Include environment in COVID recovery plan, gov't urged


Environmental advocates belonging to the EcoWaste Coalition urged the government to prioritize the environment in its coronavirus recovery plan through the adoption and implementation of key policies such as banning single-use plastics.

"We anticipate the President’s 5th SONA to unwrap the government’s detailed strategy and plan to rebuild the society from the unparalleled health, economic, and humanitarian crisis caused by the novel coronavirus (COVID-19) pandemic," said Eileen Sison, president of EcoWaste Coalition.

"With a green and just recovery strategy and plan, the government can resuscitate our battered economy in ways that will uplift the people’s lives, particularly those living on the margins of society like the informal waste communities, while ensuring the protection of the ecosystems from dirty energy sources, polluting processes and wasteful products, and toxic disposal technologies," she added.

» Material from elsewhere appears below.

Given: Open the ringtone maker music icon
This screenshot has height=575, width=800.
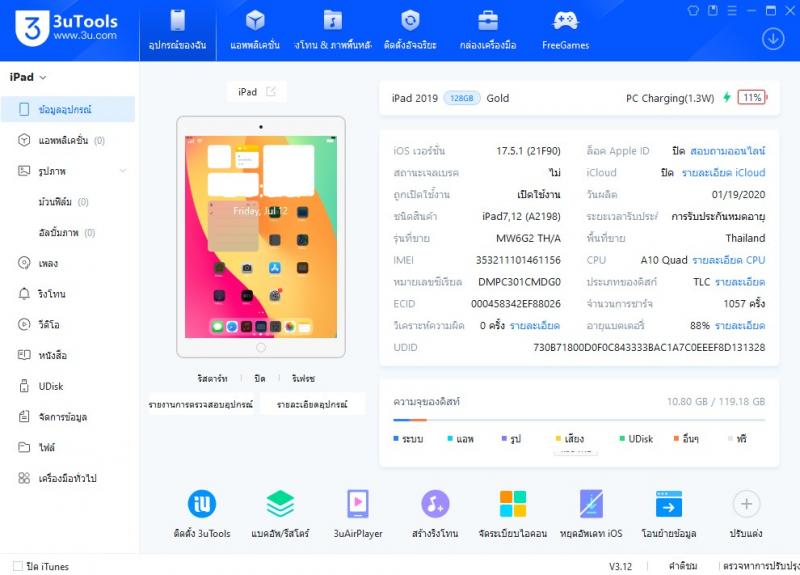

For a green and just recovery from the harmful impacts of COVID-19, EcoWaste and other environmental groups expressed the need to prioritize the adoption and eventual implementation of key pollution prevention laws and environmental  justice policies, that include the rejection of bills rescinding the ban on waste incineration under the Clean Air Act and the Ecological Solid Waste Management Act and those espousing waste-to-energy incineration.

They also appealed for the enactment of a comprehensive ban on single-use plastics and the promotion of alternative product packaging and delivery systems; as well as the adoption of extended producer responsibility that will make manufacturers, importers, and distributors responsible for the retrieval, recycling, treatment, or disposal of post-consumer products.

The groups also asked for the implementation of the Basel Ban Amendment prohibiting the transfer of hazardous wastes from developed to developing countries, and the imposition of a national ban on waste imports, including electronic waste, plastic waste, and other wastes.

Other priorities mentioned by the groups are the environmentally sound management of infectious COVID-19 waste sans the use of incinerators or crematories; propagation of urban container gardening and farming and household composting as practical solutions to waste, hunger, and health woes; provision of secure, safe, and sustainable jobs and livelihoods for the informal waste sector, and the passage of a "Rights of Nature" law that will provide the highest level of legal protection to the natural ecosystems and processes amid the climate, biodiversity, plastic, and COVID-19 crises.

"We hope to hear that the government will be sane enough to stop the approval and implementation of environmentally destructive waste-to-energy incineration and mining projects," Chinkie  Peliño-Golle, executive director of Interfacing Development Interventions for Sustainability said.